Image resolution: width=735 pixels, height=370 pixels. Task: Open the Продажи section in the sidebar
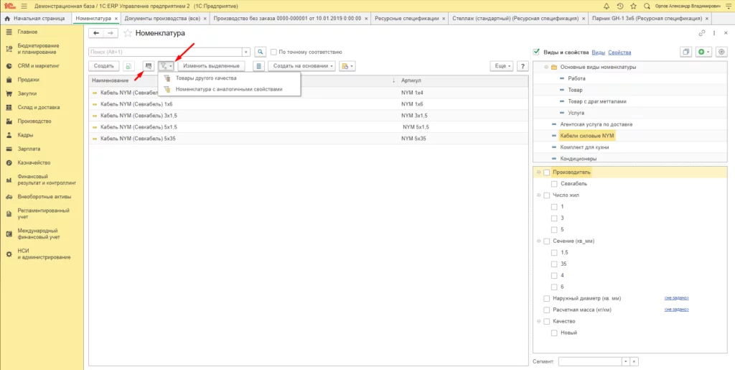(29, 80)
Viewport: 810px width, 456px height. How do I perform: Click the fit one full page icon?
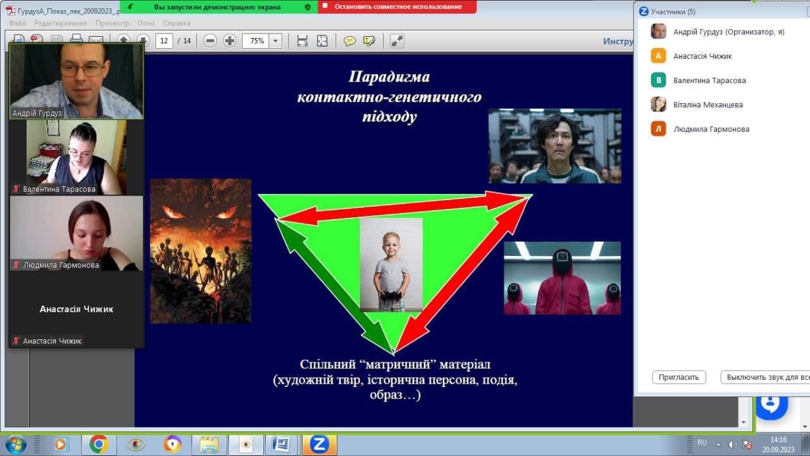pos(322,41)
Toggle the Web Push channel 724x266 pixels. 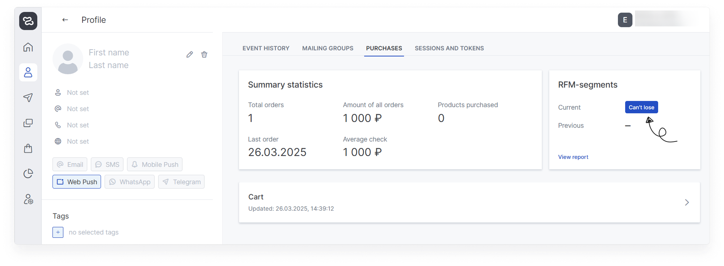[77, 182]
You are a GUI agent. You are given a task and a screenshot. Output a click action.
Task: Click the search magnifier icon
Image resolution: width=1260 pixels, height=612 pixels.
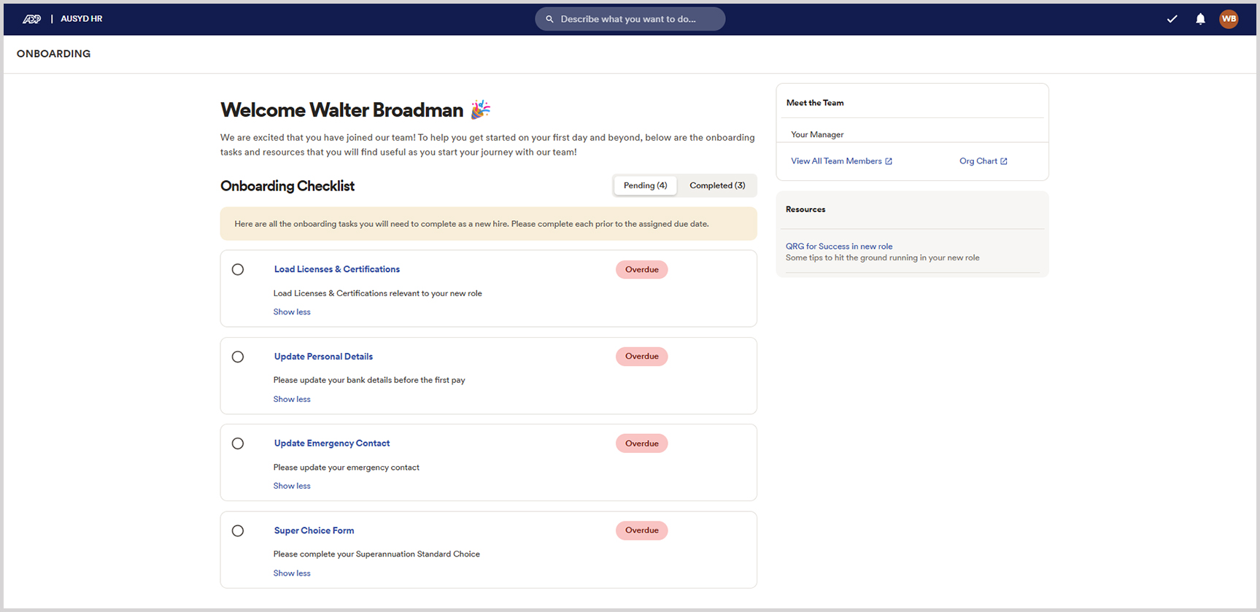click(549, 19)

» PROBLEM DESCRIPTION:
Begin with the line that has "Task: Click the search magnifier icon" and continue to the last line of the entries, printing each line exactly and nothing else; include both ends and skip the pictures.

» EXERCISE OUTPUT:
Task: Click the search magnifier icon
Image resolution: width=1260 pixels, height=612 pixels.
click(549, 19)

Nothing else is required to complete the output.